Although the number of fatal accidents involving E-AB aircraft dropped from 32 in calendar-year 2016 to 26 in 2017, the estimated number of hours flown by amateur-builts rose from about 890,000 to approximately 950,000. Despite dips that correspond with periods of economic difficulty, the figure for E-ABs has remained stable between 800,000 and 1,000,000 hours since 1999, and amateur-built aircraft are claiming an ever-growing share of personal flying hours each year.
Light-sport aircraft flight time also hit record numbers in 2017, with special light-sport aircraft (S-LSA) breaking 200,000 flight hours for the first time on record. Experimental light-sport aircraft (E-LSA) added its own robust total, with LSA of all types recorded approximately 348,000 hours. The GA Survey has recorded a 19 percent growth in light-sport aircraft activity over the past decade.

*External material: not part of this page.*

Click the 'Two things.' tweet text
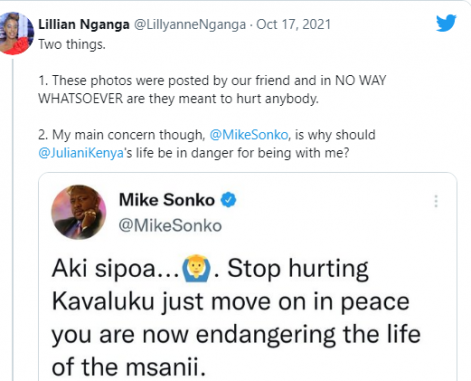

“These statistics show that growth and safety are not mutually exclusive in our community,” said Sean Elliott, EAA vice president of advocacy and safety. “We are immensely proud of the progress we have made, but we’re not done yet and never will be. We cannot afford to be complacent. EAA will continue to be highly engaged in initiatives and programs to enhance aviation safety.”
In addition to the good news on the 2017 accident rate, the preliminary count shows that experimental accidents in FAA fiscal year 2018, which ended on Sunday, came in below the FAA not-to-exceed goal for fatal accidents. This would be the fourth year in a row that the experimental community outperformed this safety benchmark.